2 thoughts on “Notes and resources on digital cinema

  1. Hi David,
    I just came across your site, and am interested, as I programme and manage events for onedotzero, including the UK tour that you viewed Saint Etienne’s Finisterre feature.
    The question “What is Digital Cinema?” generates varied responses and much debate. It’s been ten years or so since the lauded ‘desktop digital revoloution’, with cameras, desktop editing tools etc having become more readlily accessable to an ever growing number of enthusiasts, artists, film makers resulting in increasing numbers of shorts, features, experimentations in moving image being produced. From my four years with onedotzero, the standard of entries and work submitted over the years has increased both technically and creatively. The number of festivals, events, publications, media covering this area of moving image has increased too over the years, and is reflective of the diverse and increasing audiences that are excited by new moving image works.

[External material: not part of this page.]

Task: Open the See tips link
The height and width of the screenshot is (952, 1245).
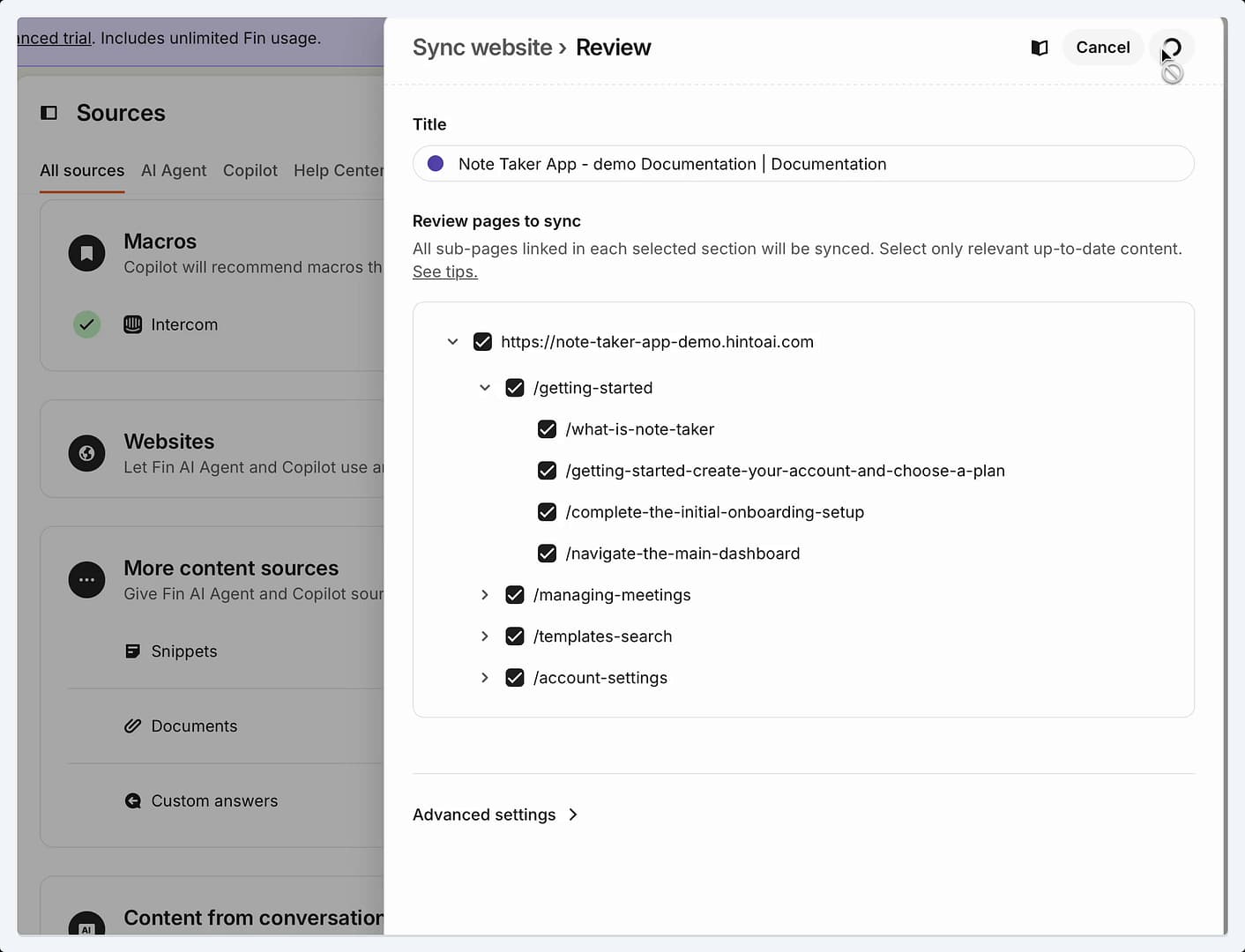Action: pos(445,272)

    I do question though, the need to catagorise moving image works created using digital kit as a genre in itself – surely this is redundant? Across all arts – painting, sculpture, photography , film – it is not the tools that determine the works it is how they are employed, manipulated, subverted, how form is challenged etc. I am and onedotzero are passionate about innovation and creativity in this area of moving image, the artists, designers, directors, performers who are pushing this medium, challenging narrative conventions and creating arresting visions. Be it across commercial works (music video, computer gaming, commercials) feature films, shorts, live audio visual performances, in the new creations fused by the meeting of new media and architecture, across motion graphics, broadcast design, fashion design – onedotzero is excited by the cross – fertisation across these diverse mediums.

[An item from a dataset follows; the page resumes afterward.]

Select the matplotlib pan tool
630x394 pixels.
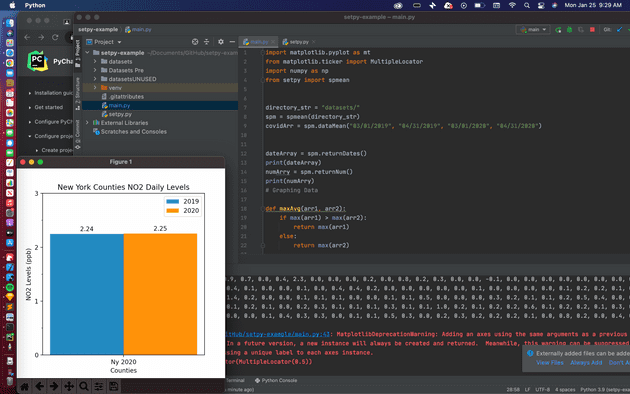click(69, 386)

  2. Thanks for your comments, Anna,
    I think I agree with you that categorising “moving image works created using digital kit as a genre in itself” is more or less redundant — or at least increasingly so as digital kit gets absorbed into the mainstream. Though I’m sure there will continue to be film makers outside the mainstream who exploit the particular capabilities of digital technologies for making innovative work. And I hope onedotzero and other festivals will keep showing this stuff!
    In case you haven’t seen them, I’ve written a couple of more recent postings on George Lucas’s views on digital kit and the impact of DVDs on film making.